Attaques d'Eilet: Hamas nie toute implication...Israël choqué!

 

7.jpg Il semble que les Israëlien ne jouissent plus d'une sécurité et stabilité, par la frontière égyptienne dont elle était devenue une source d'inquiétude pour Israël, notamment après la chute de l'allié Moubarak.

Durant la semaine dernière, l'Egypte avait déployé des milliers d'hommes dans le Sinaï, pour tenter d'en "chasser" des militants "islamistes". C'était la deuxième fois que Le Caire mobilise des troupes dans le Sinaï depuis la chute du l'ex-président

 

Le correspondant d'Al Jazeera a indiqué que cinq personnes ont été tuées dans une attaque sur deux autocars israéliens aujourd'hui, près d'Eilat sur ​​la mer Rouge, près de la frontière égyptienne.
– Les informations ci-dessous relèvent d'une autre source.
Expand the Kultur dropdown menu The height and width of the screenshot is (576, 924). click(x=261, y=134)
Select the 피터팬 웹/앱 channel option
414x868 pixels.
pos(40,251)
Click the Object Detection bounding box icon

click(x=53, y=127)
Un groupe armé vient d'attaquer des israeliens lors d'une opération militairement  préparée, faisant au moins six morts et une douzaine de blessés selondes sources médiatiques israeliennes.  Les attaques ont lieu près de la station balnéaire d'Eilat. Elles avaient été minutieusement préparées et les assaillants étaient munis d'explosifs et d'armes lourdes, dont des mortiers et un missile antichar, précise-t-on de même source.

D'une autre part, Le gouvernement (du Hamas) dément les accusations de Barak (le ministre israélien de la Défense après avoir affirmé que les attaques "venaient de Gaza" et a menacé de "réagir avec toute la force et la détermination" nécessaires.) sur les incidents à Eilat et affirme qu'il n'y a pas de lien entre la bande de Gaza et ce qui est arrivé près d'Eilat", dans le sud d'Israël, a déclaré le porte-parole du Hamas, Taher al-Nounou. En niant donc toute implication dans l'attaque d'Eilat.